Twitter hesabımın en başında sabitlediğim bir mesajım var. Orada şunu söylüyorum: DEPREM: İstanbul’da gelecek 30 yıl içinde 7.0 ve üzerinde bir deprem olma olasılığı yüzde 65! Yapmamız gereken çok fazla şey var. Deprem hazırlığı gündemimizden hiç düşmeden, en öncelikli konularımızdan biri olmalı. Mecburuz! Bu notu sabitleme amacım, takipçilerimin konuyu akıllarından hiç çıkarmamasını sağlamak, farkındalık oluşturmak...

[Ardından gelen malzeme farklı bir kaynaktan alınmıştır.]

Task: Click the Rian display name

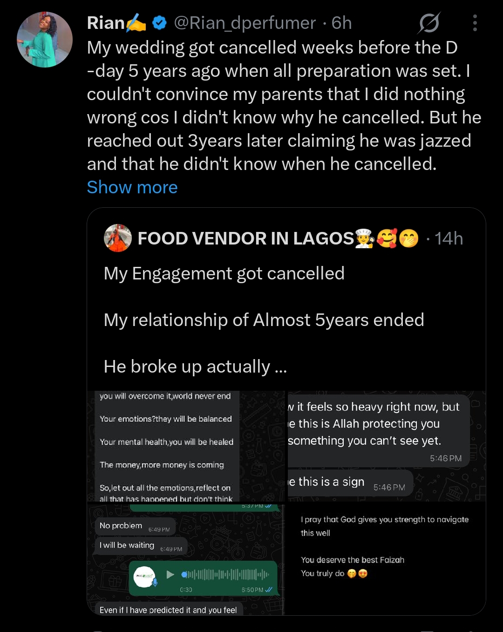Action: click(106, 23)
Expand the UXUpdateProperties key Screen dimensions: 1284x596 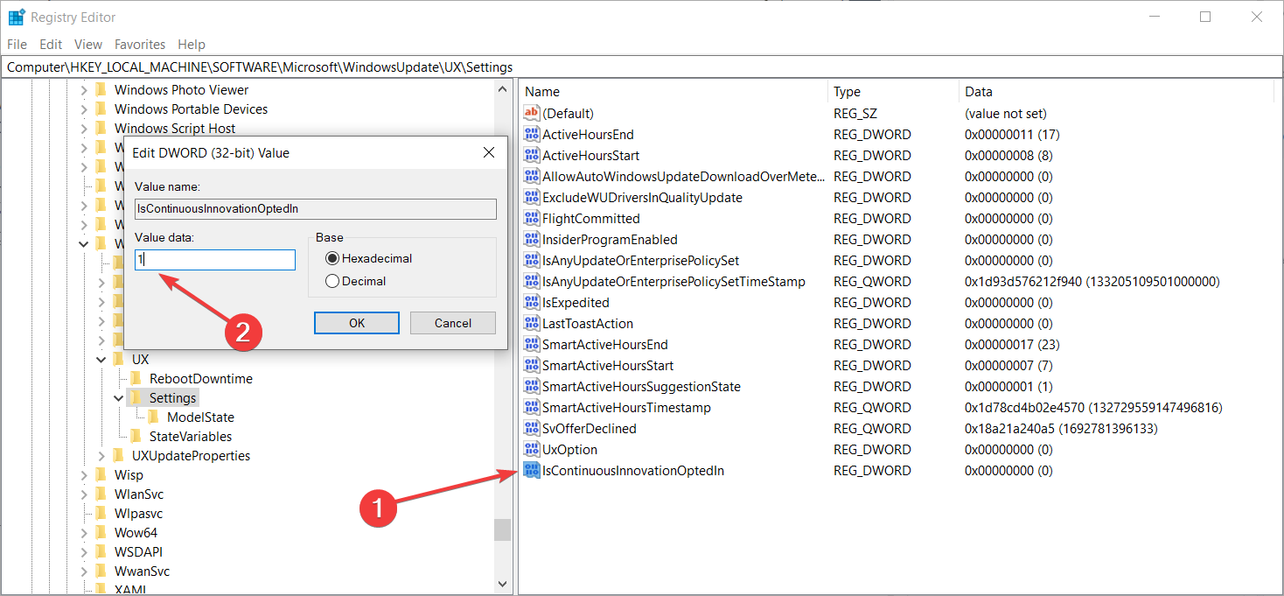101,456
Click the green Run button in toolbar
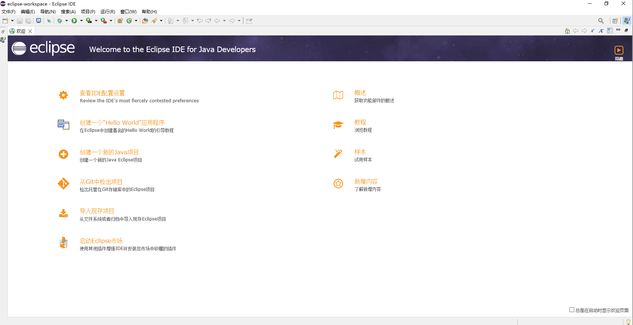This screenshot has height=325, width=633. [74, 21]
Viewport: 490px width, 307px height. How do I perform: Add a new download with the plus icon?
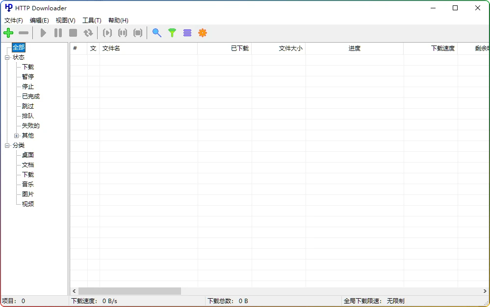[x=8, y=33]
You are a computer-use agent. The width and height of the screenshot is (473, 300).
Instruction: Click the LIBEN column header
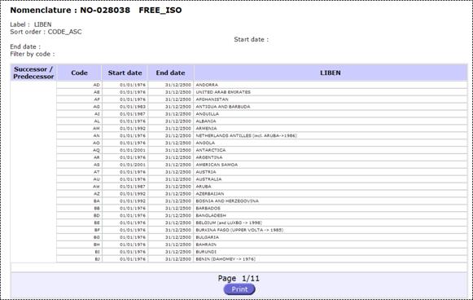(331, 73)
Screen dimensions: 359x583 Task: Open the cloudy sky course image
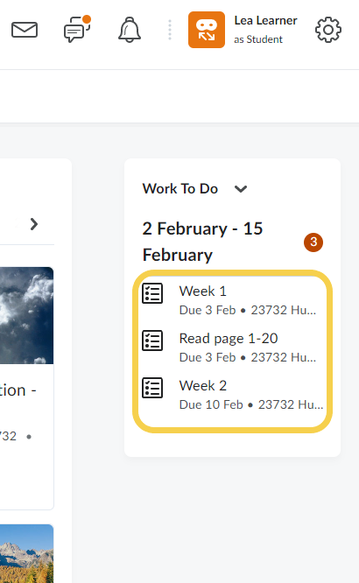27,315
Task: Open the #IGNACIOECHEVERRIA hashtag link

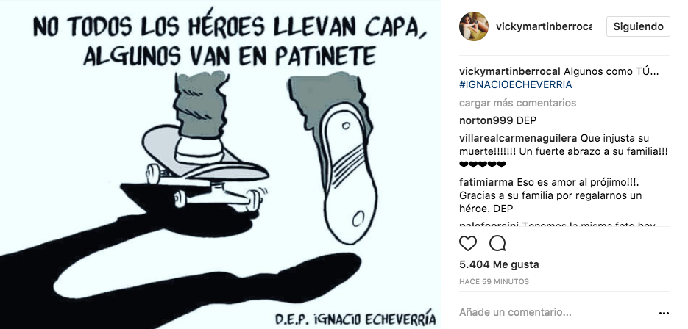Action: pyautogui.click(x=516, y=84)
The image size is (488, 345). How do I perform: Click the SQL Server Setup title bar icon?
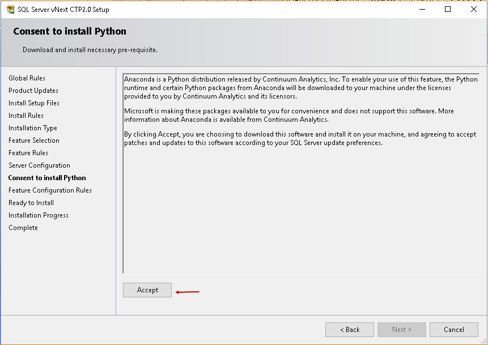(x=10, y=9)
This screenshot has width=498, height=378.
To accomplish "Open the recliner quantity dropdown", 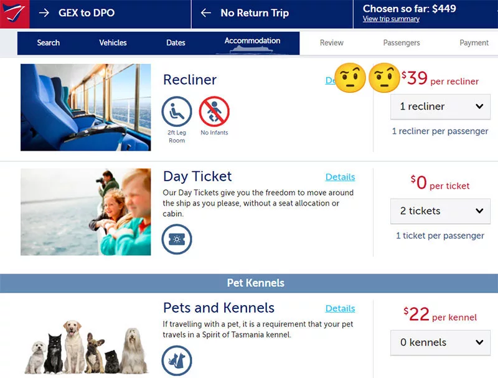I will pyautogui.click(x=440, y=106).
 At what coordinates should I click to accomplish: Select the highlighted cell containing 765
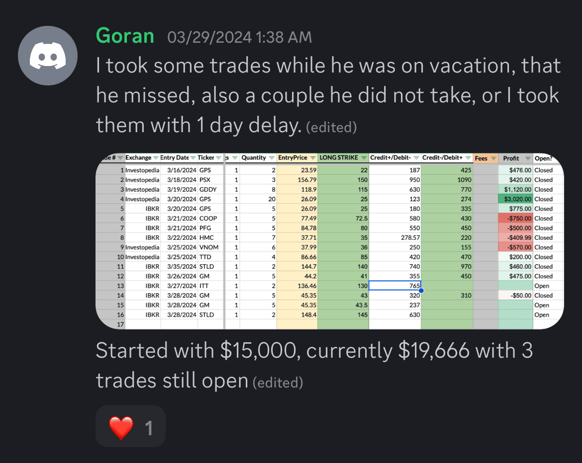coord(395,286)
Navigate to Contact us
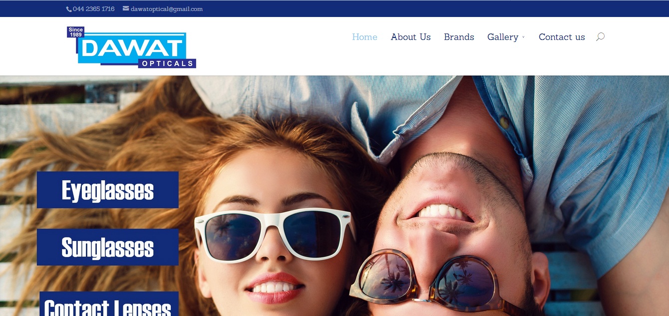Screen dimensions: 669x316 562,37
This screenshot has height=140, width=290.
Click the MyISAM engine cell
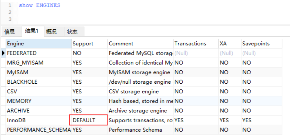(x=39, y=72)
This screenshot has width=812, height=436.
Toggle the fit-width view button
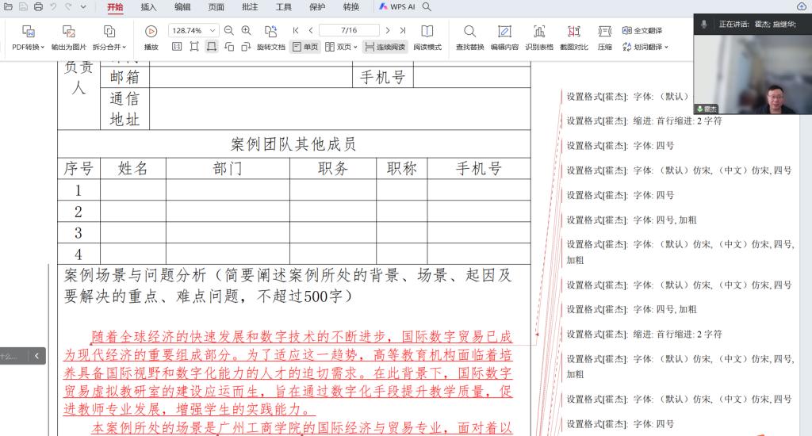tap(212, 47)
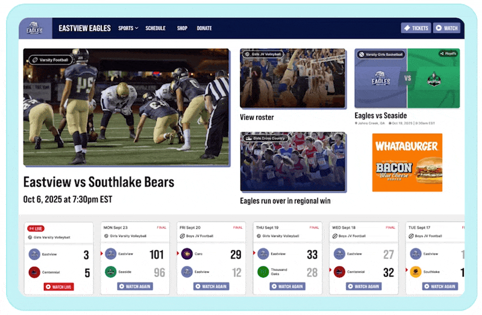Click the Thousand Oaks team logo
The height and width of the screenshot is (315, 482).
[x=263, y=272]
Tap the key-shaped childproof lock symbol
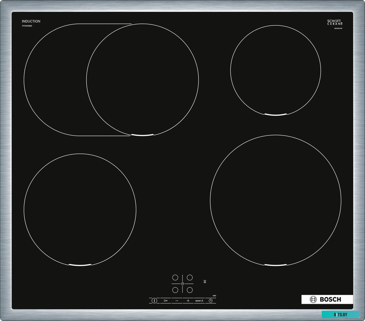 [166, 301]
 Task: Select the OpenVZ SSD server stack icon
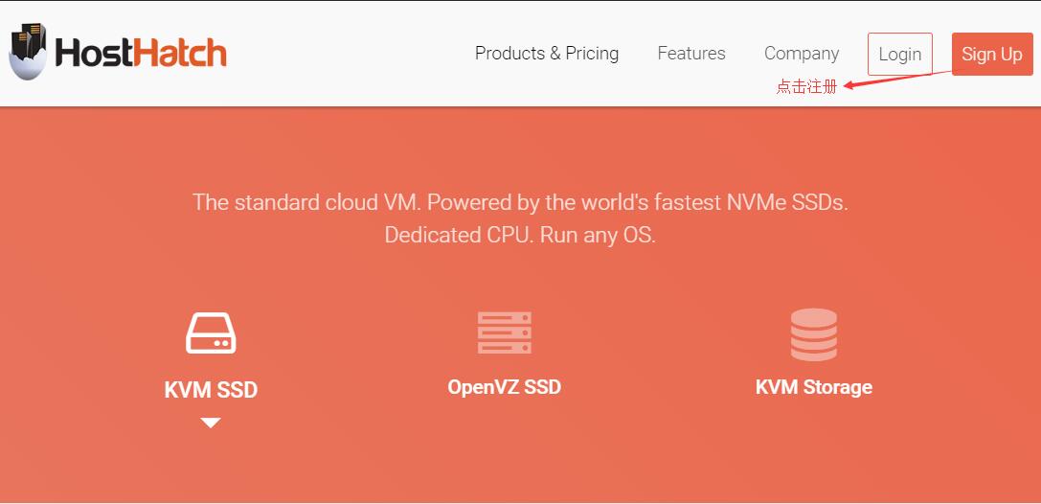505,332
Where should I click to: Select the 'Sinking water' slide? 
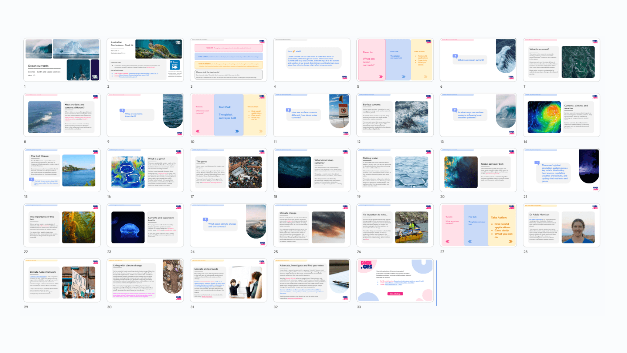[395, 170]
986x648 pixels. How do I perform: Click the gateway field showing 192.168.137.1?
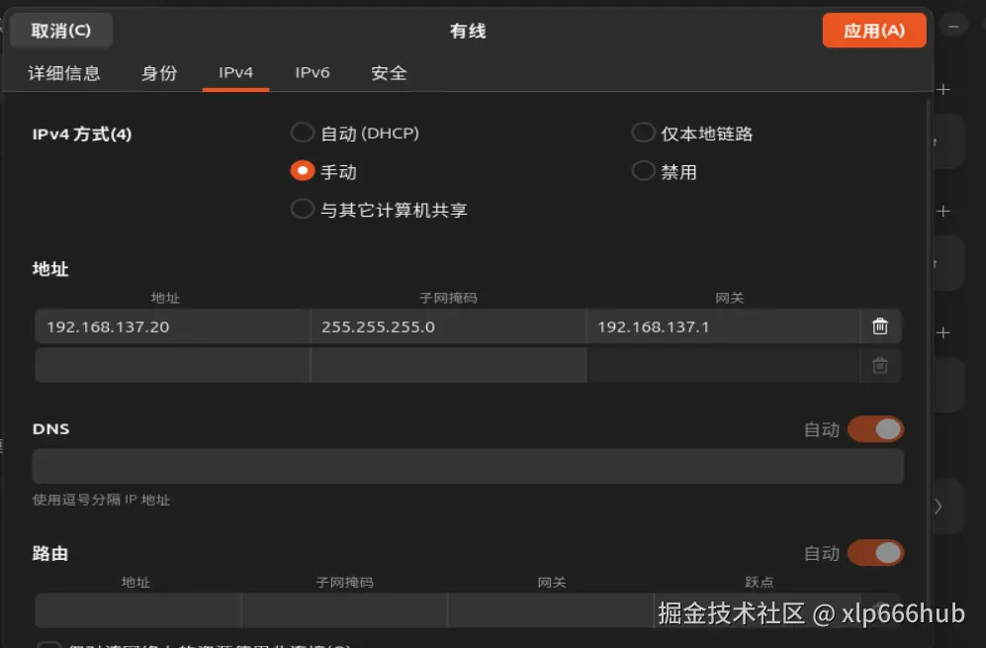coord(722,325)
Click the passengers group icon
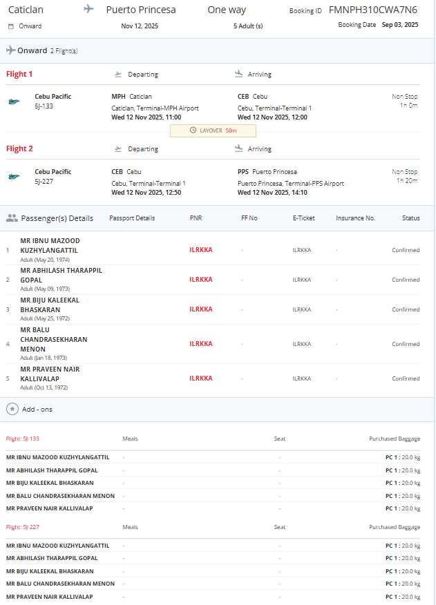The width and height of the screenshot is (436, 605). [12, 218]
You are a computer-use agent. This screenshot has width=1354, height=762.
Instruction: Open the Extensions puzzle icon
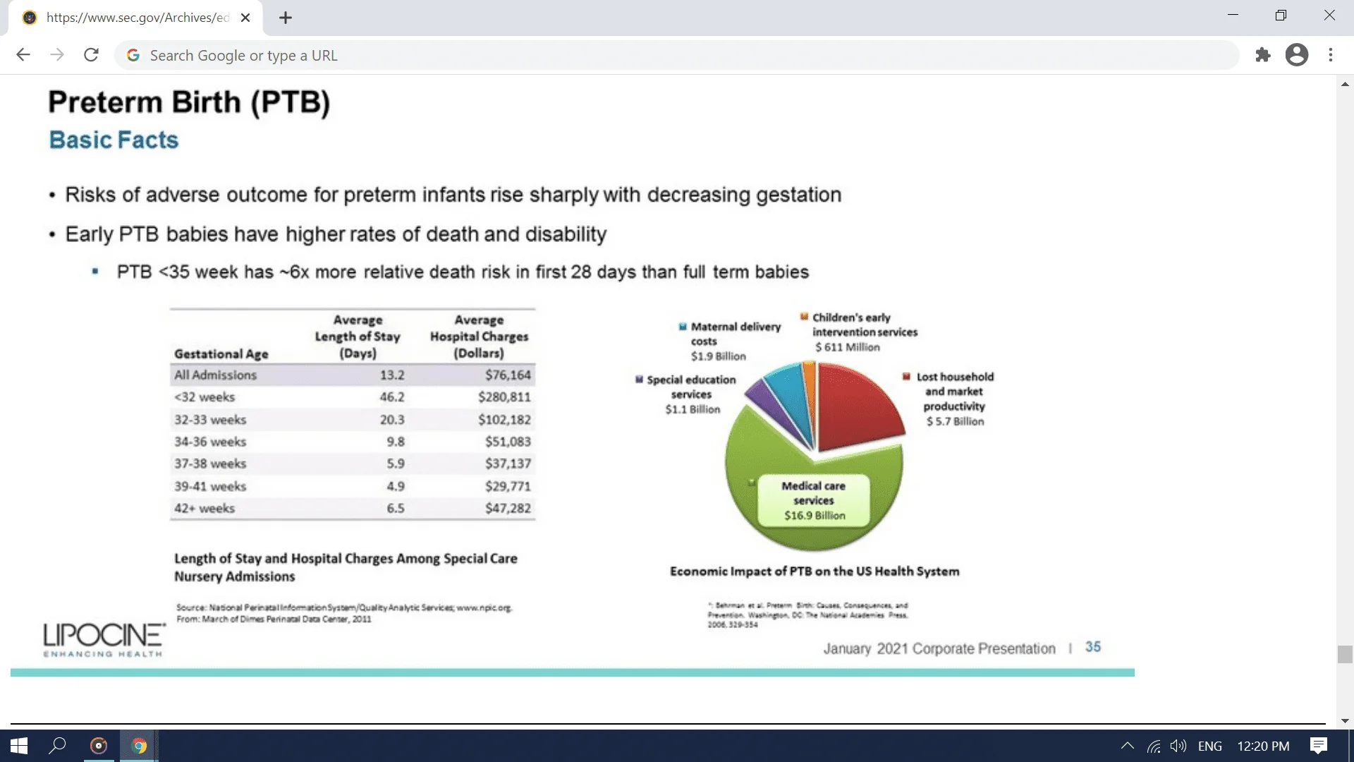[1263, 55]
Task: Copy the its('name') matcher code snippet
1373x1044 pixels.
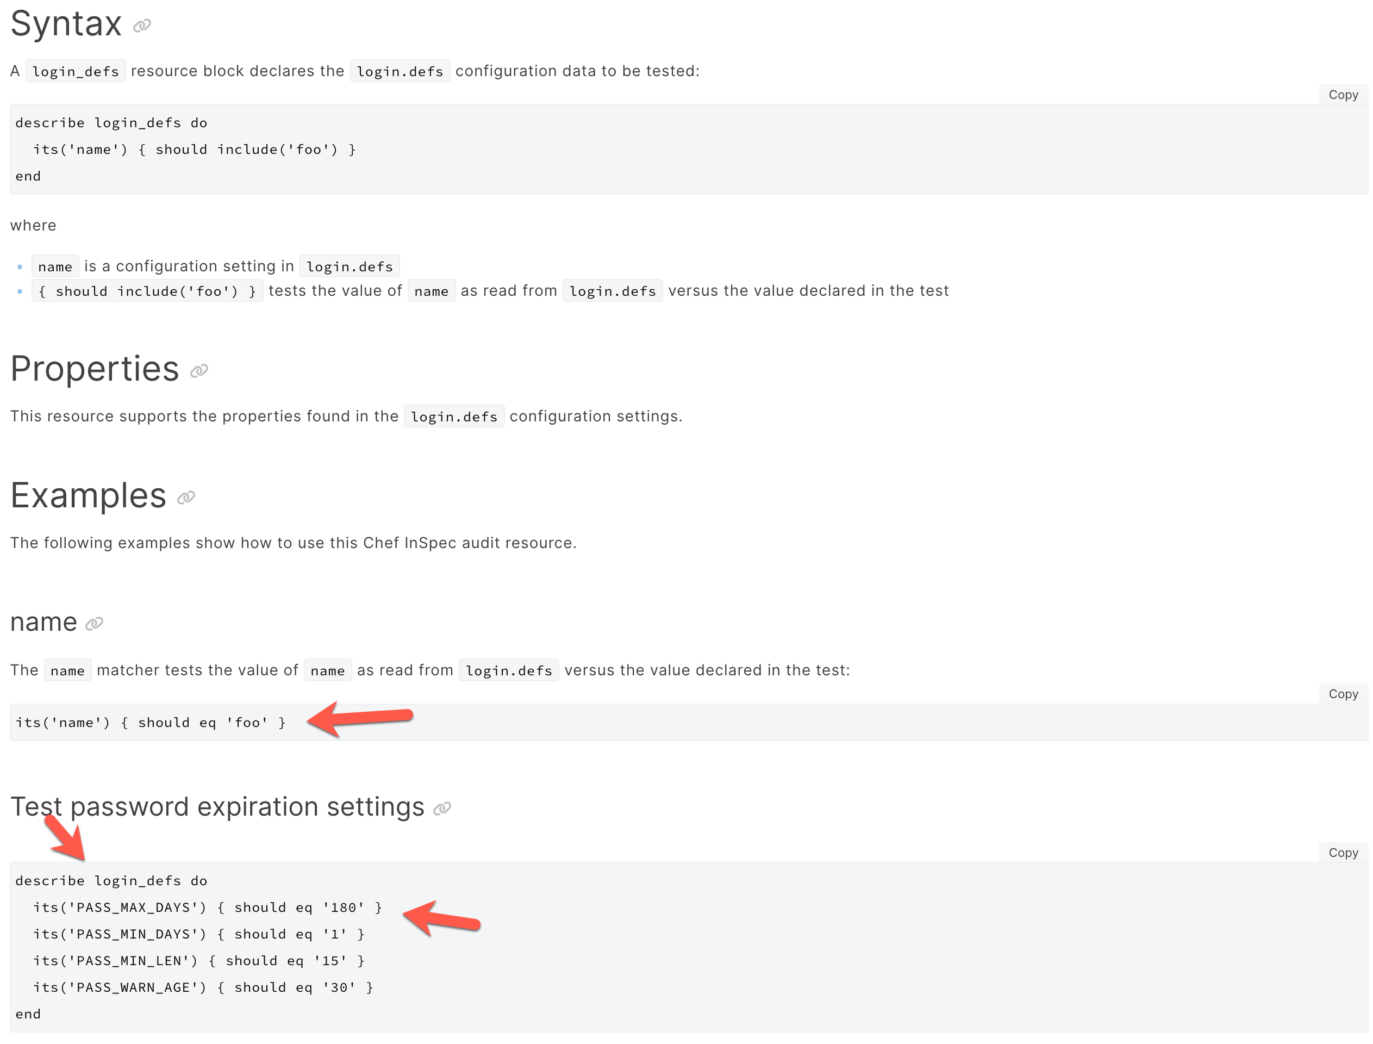Action: (1342, 694)
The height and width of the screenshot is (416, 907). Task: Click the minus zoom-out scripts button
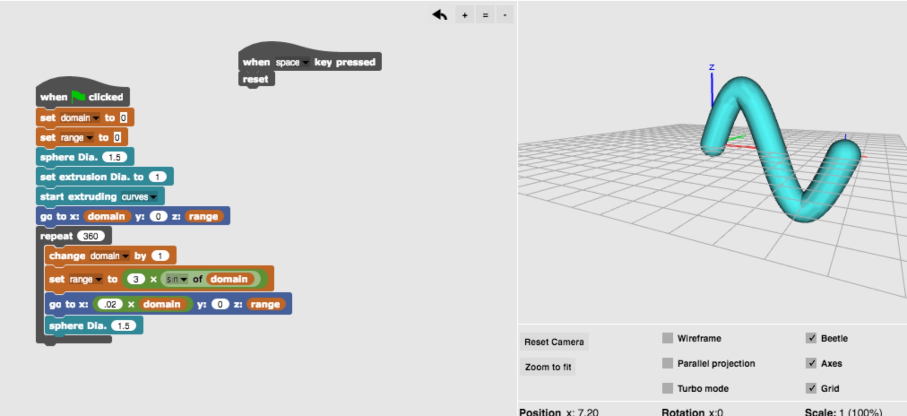click(x=505, y=15)

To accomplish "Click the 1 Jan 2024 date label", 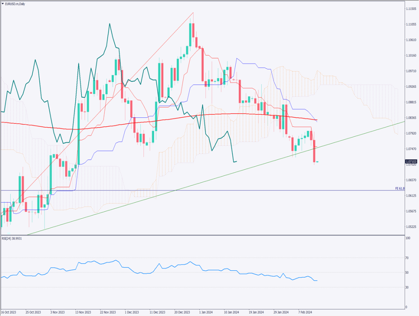I will pyautogui.click(x=205, y=312).
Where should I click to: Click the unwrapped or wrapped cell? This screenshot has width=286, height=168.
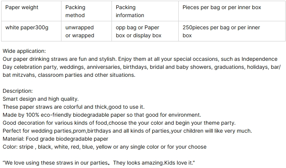tap(86, 31)
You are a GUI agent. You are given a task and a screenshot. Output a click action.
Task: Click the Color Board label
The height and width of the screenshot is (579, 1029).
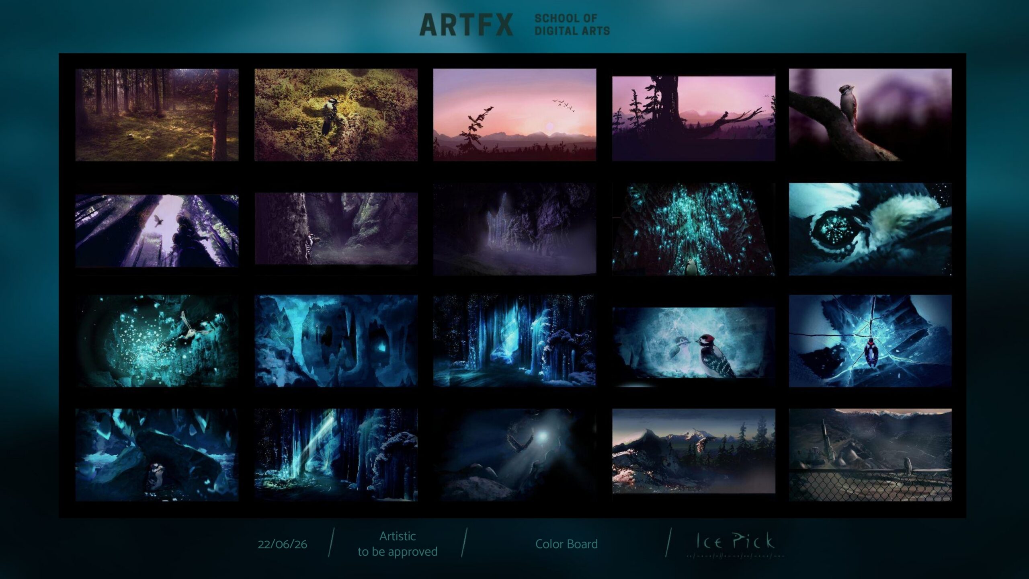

Riskleri anlatmak için şimdiye kadar yüzlerce yazı yazdım, televizyon ve radyo programları yaptım. Türkiye’deki durumumuz şu: Sallanmadığımız zamanlarda deprem konusunu neredeyse hiç hatırlamıyoruz. Yerkabuğu ara ara harekete geçerek İstanbullulara “Ben buradayım” diyor. Perşembe günü merkez üssü Tekirdağ civarı olan 4.3 büyüklüğünde bir sarsıntı daha gerçekleşti.
Fakat bu depremin gündem oluşturma gücü de birkaç saat ile sınırlı kaldı. Deprem yaşanmadığı sürece kimse bu konuyu konuşmak istemiyor. Televizyon kanalları depremin hemen ardından bilim insanlarını ekrana çıkarıyor, onlar da doğal olarak aynı bilgiyi tekrar ediyor: Mutlaka büyük deprem olacak, ne zaman olacağını söylemek imkânsız ancak zamanın daraldığı kesin!